A Universidade de Medicina de Tóquio manipulou, deliberadamente, as notas de mulheres candidatas ao vestibular. Por ao menos uma década. Pois é. As notas dos homens, incluindo os que falharam uma ou duas vezes, eram aumentadas artificialmente, enquanto as notas de todas as mulheres e dos homens que falharam três ou mais vezes não recebiam o mesmo tratamento. A investigação concluiu que os resultados foram manipulados para reduzir o número de mulheres admitidas. Os diretores da universidade acreditavam que futuras médicas estariam mais propensas a abandonar a profissão para cuidar dos filhos. (Globo)

Você entenderam? Uma universidade dificultando o ingresso de mulheres sistematicamente durante pelo menos 10 anos!
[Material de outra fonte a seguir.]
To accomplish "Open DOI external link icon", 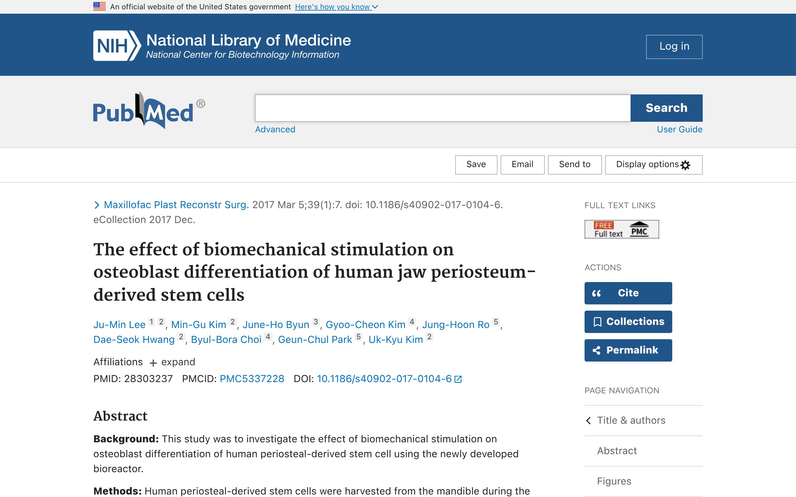I will (458, 379).
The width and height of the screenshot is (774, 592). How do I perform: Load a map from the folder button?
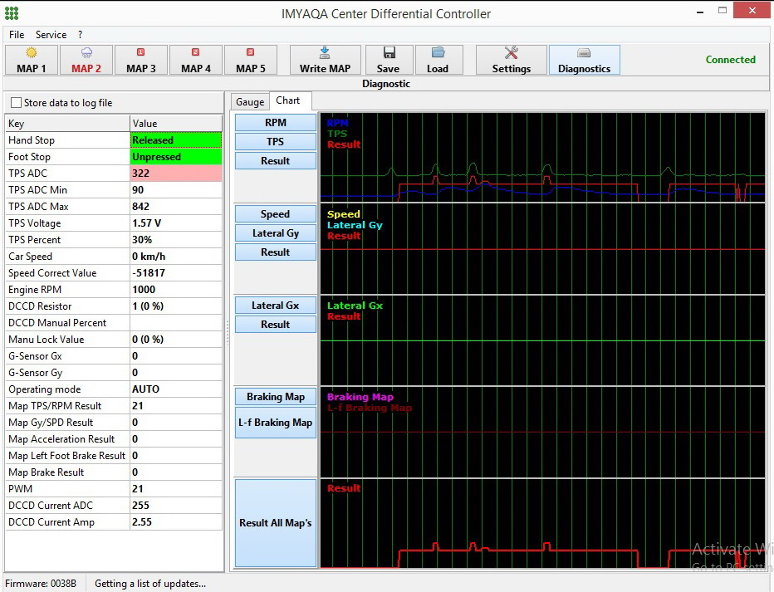[x=438, y=60]
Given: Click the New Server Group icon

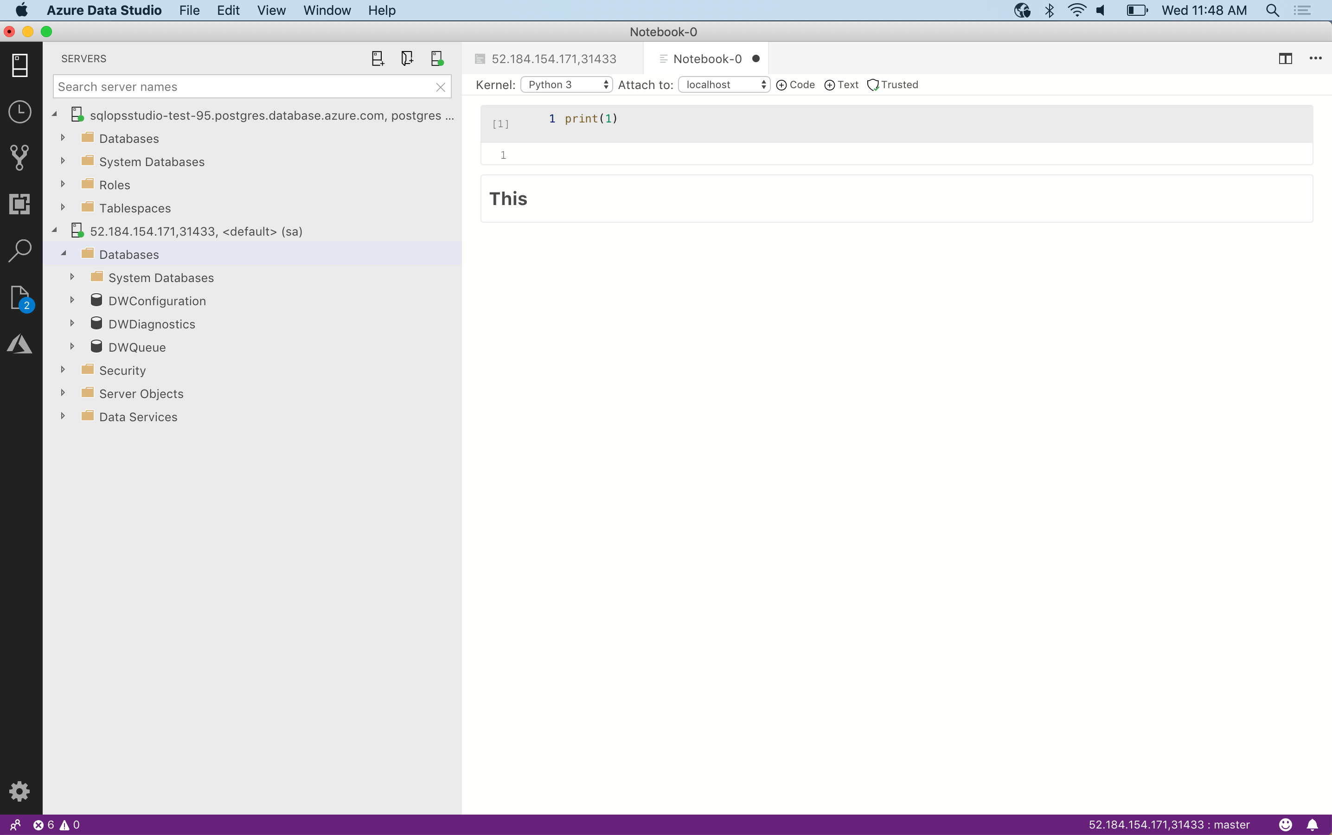Looking at the screenshot, I should click(x=407, y=58).
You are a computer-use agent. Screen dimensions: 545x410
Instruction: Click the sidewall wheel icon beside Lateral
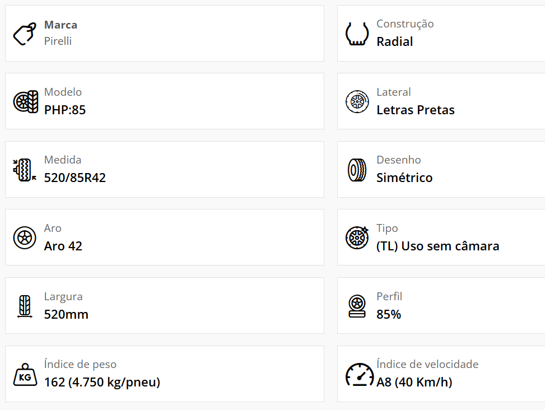[357, 102]
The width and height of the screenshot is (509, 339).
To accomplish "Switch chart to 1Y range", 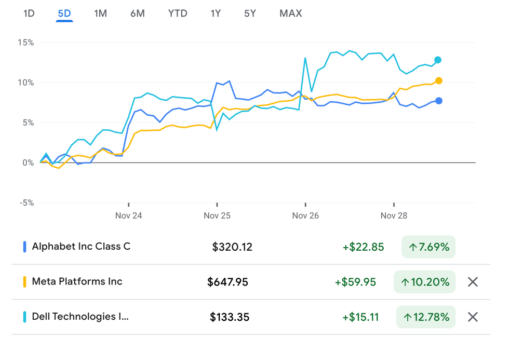I will (216, 13).
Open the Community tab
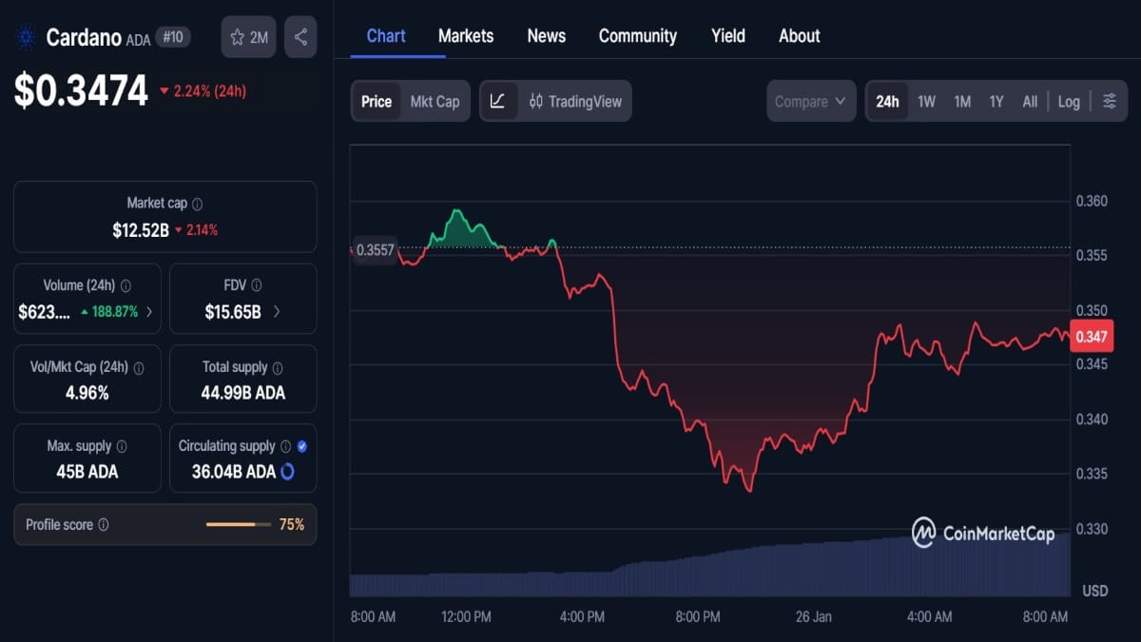1141x642 pixels. coord(637,35)
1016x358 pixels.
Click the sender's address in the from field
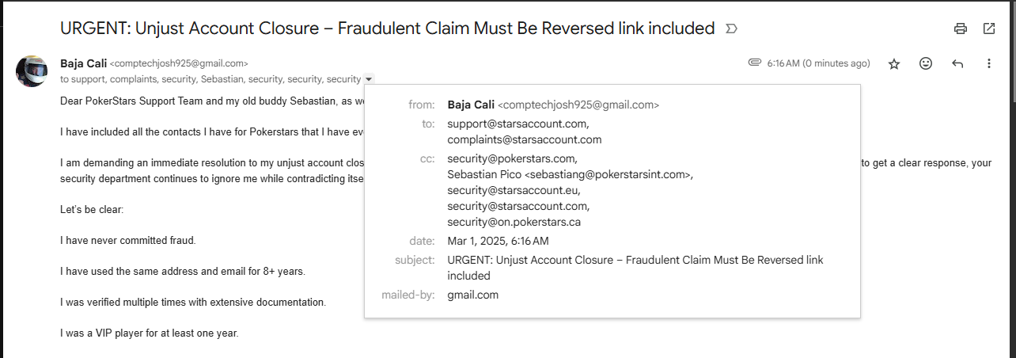coord(578,105)
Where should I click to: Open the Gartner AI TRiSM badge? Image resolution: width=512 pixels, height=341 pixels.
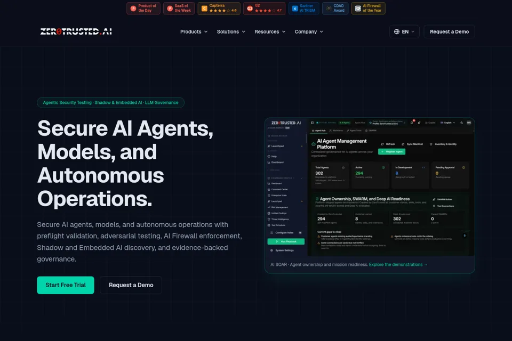pos(303,8)
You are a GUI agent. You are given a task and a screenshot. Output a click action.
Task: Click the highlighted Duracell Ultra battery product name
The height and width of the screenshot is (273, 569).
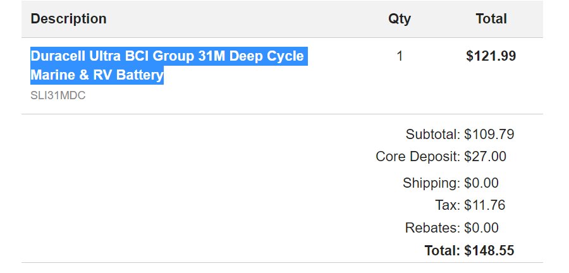point(167,56)

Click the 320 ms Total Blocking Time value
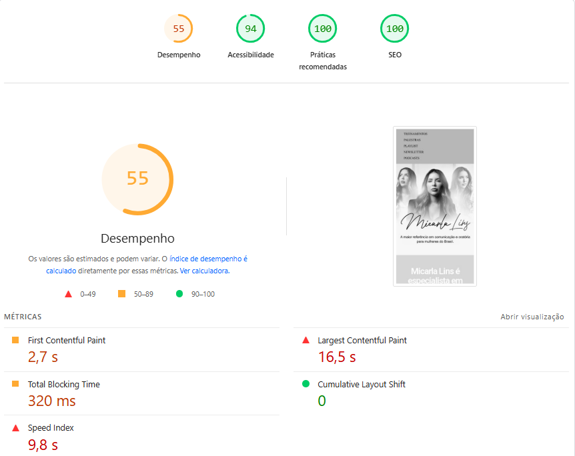pos(51,401)
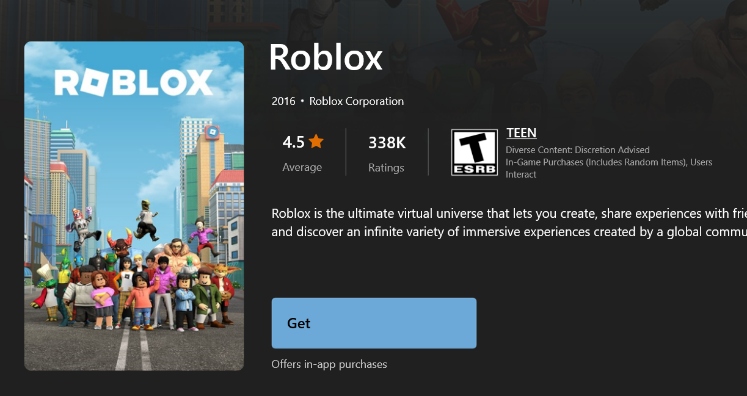Click the 4.5 Average rating score
747x396 pixels.
(293, 141)
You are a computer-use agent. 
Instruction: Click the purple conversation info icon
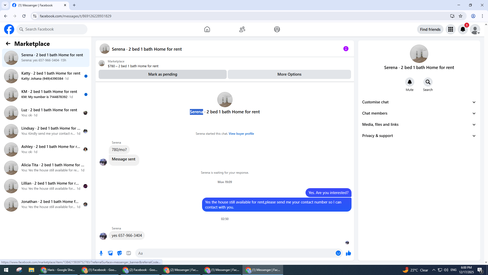[x=346, y=49]
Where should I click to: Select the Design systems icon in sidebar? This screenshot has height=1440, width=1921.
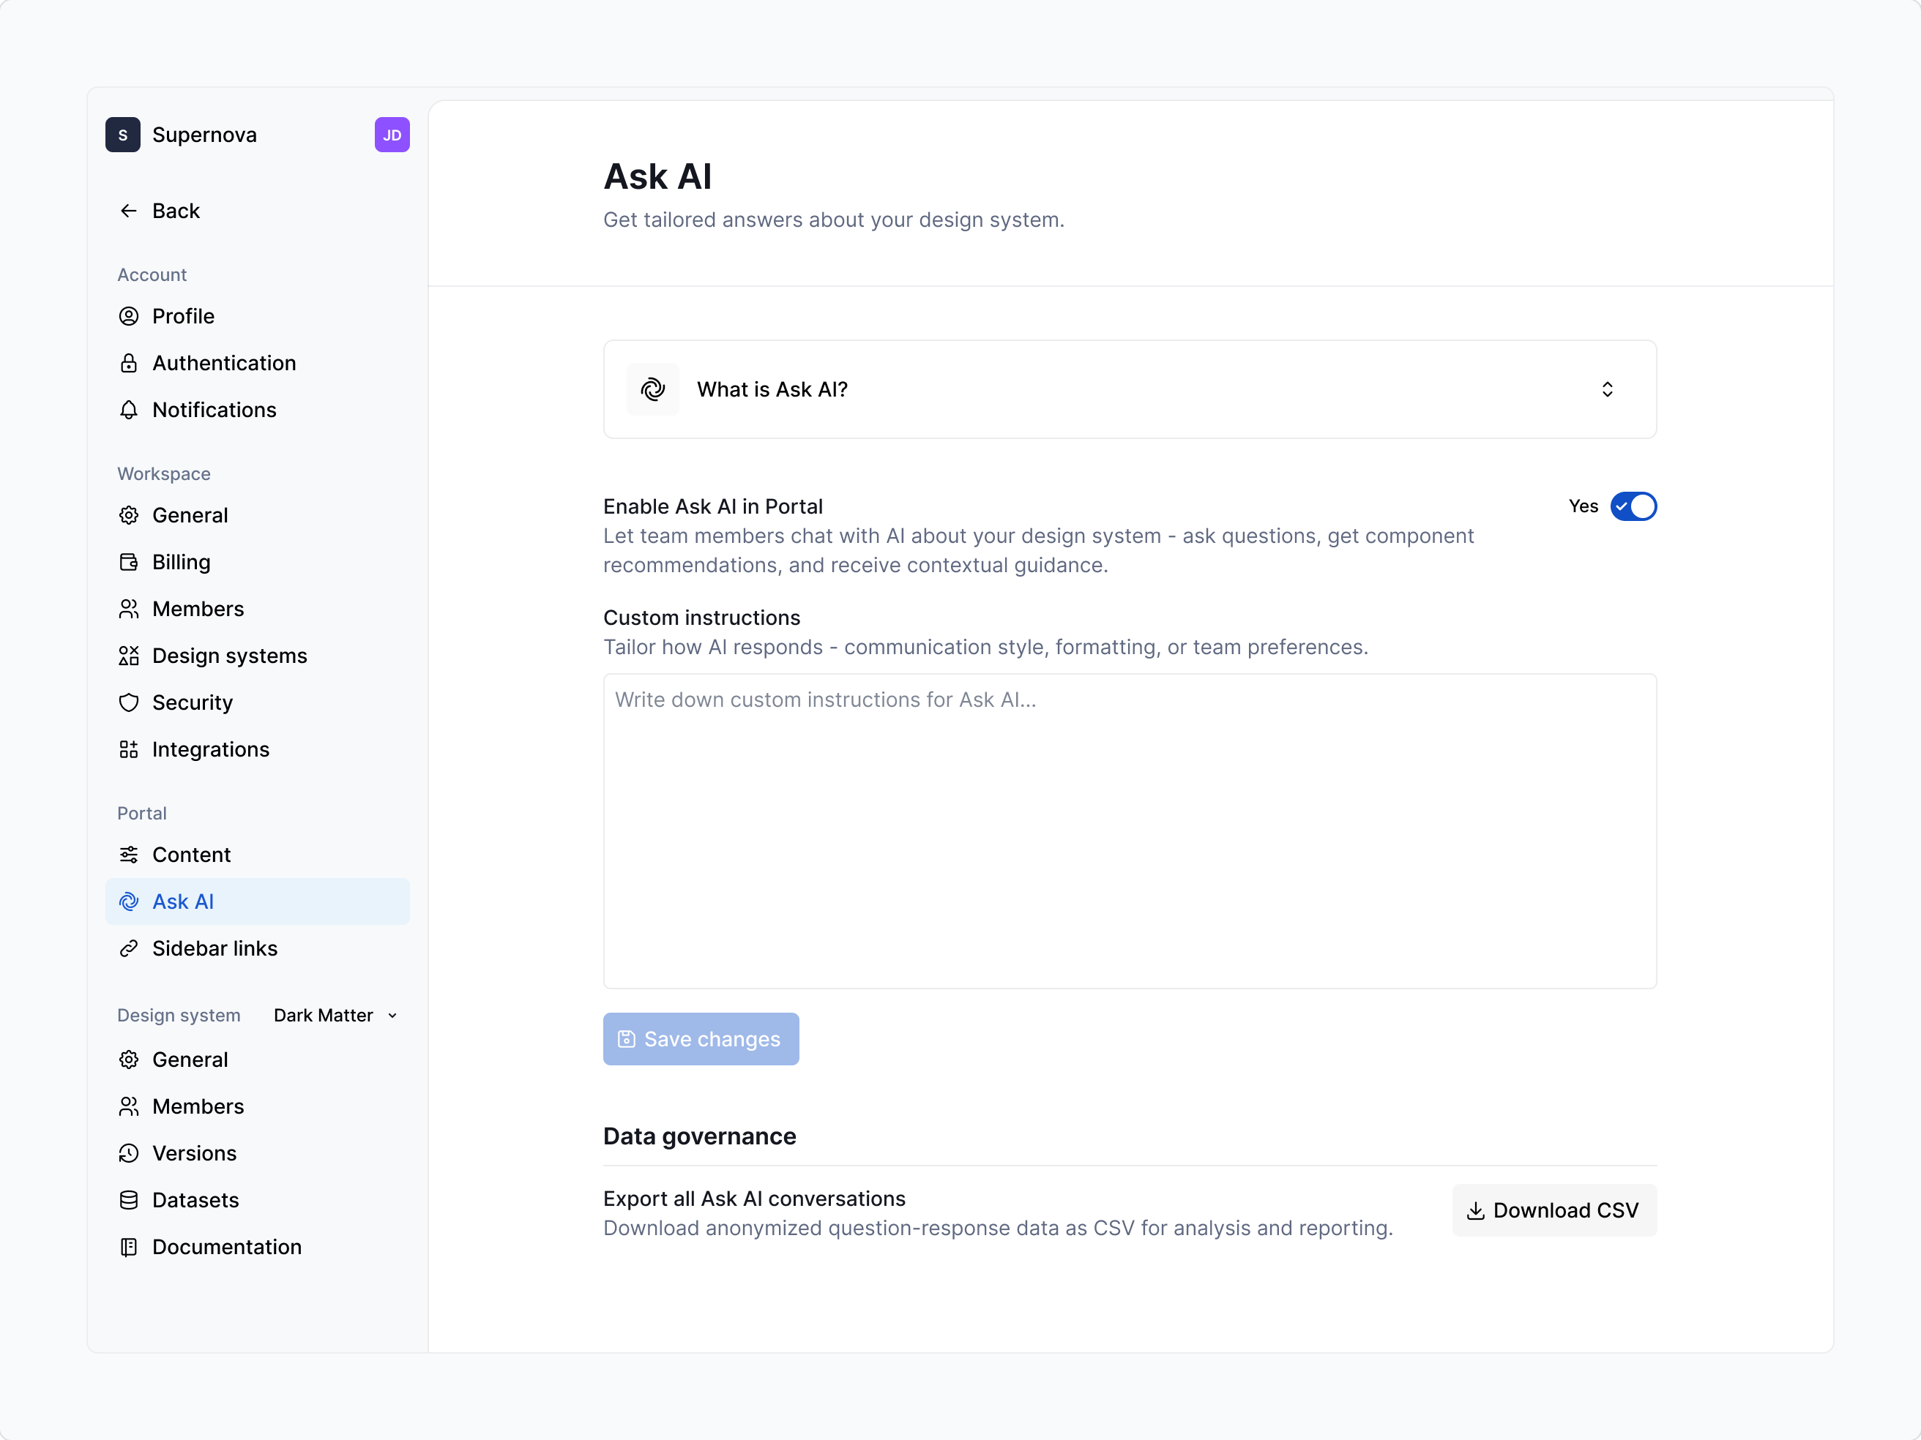129,655
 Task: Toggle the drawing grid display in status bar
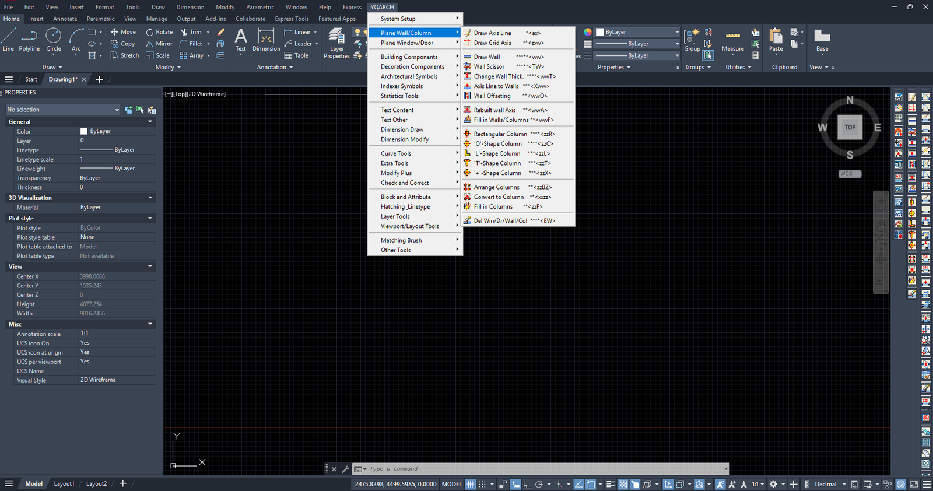coord(471,484)
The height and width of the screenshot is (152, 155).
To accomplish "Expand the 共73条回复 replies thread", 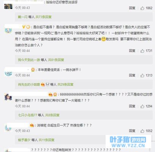I will tap(43, 17).
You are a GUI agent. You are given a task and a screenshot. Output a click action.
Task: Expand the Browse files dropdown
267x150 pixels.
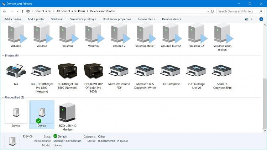coord(146,19)
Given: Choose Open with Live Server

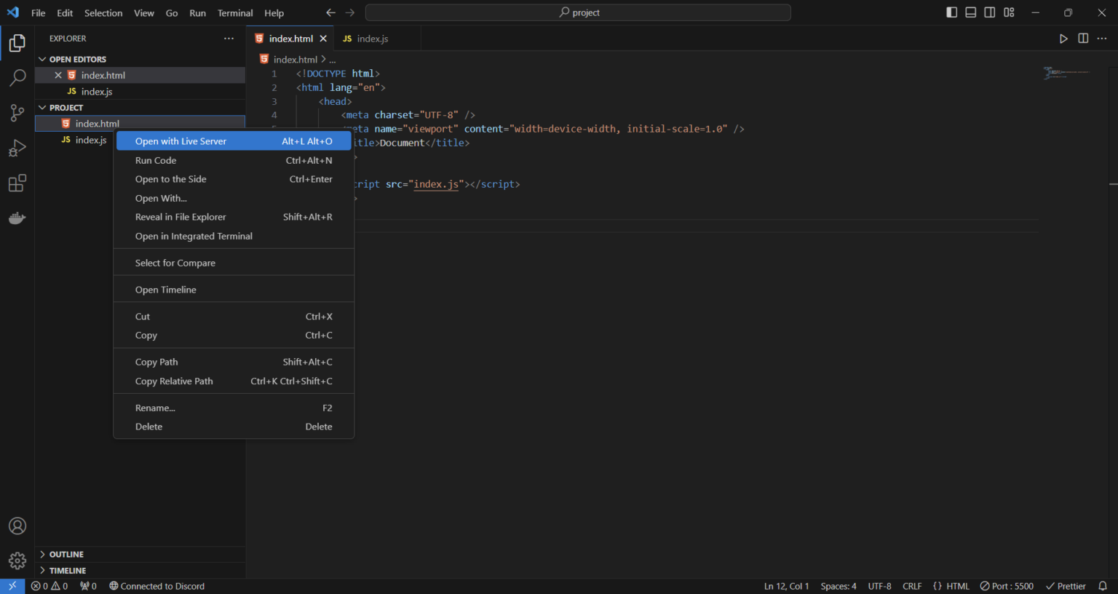Looking at the screenshot, I should tap(181, 141).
Ao ler, me ocorreu imediatamente a pergunta teórico-sarcástica, “Feminismo pra quê, né?”. E logo depois eu lembrei da nota de ontem, no mesmo informativo:

Nos Estados Unidos, as mulheres são menos propensas que os homens a sobreviver nos anos após um ataque cardíaco. E de acordo com um novo estudo, isso se deve em parte à maneira como as mulheres são tratadas, mas também ao gênero dos médicos que as tratam. Pois é. Pesquisadores americanos constataram que as mulheres vítimas de ataques cardíacos têm mais chance de sobreviver se forem tratadas por médicas. E mais: as taxas de mortalidade das pacientes atendidas por homens diminui conforme eles tratam de mais mulheres, e especialmente se trabalham em hospitais com mais médicas. Pode ser que isso aconteça porque as mulheres se sintam mais à vontade para explicar seus sintomas a elas, que, por sua vez, são mais propensas a conectar esses sintomas a ataques cardíacos. É que eles se manifestam de maneiras diferentes nas mulheres, que acabam demorando mais para procurar ajuda e, muitas vezes, são dispensadas sem diagnóstico.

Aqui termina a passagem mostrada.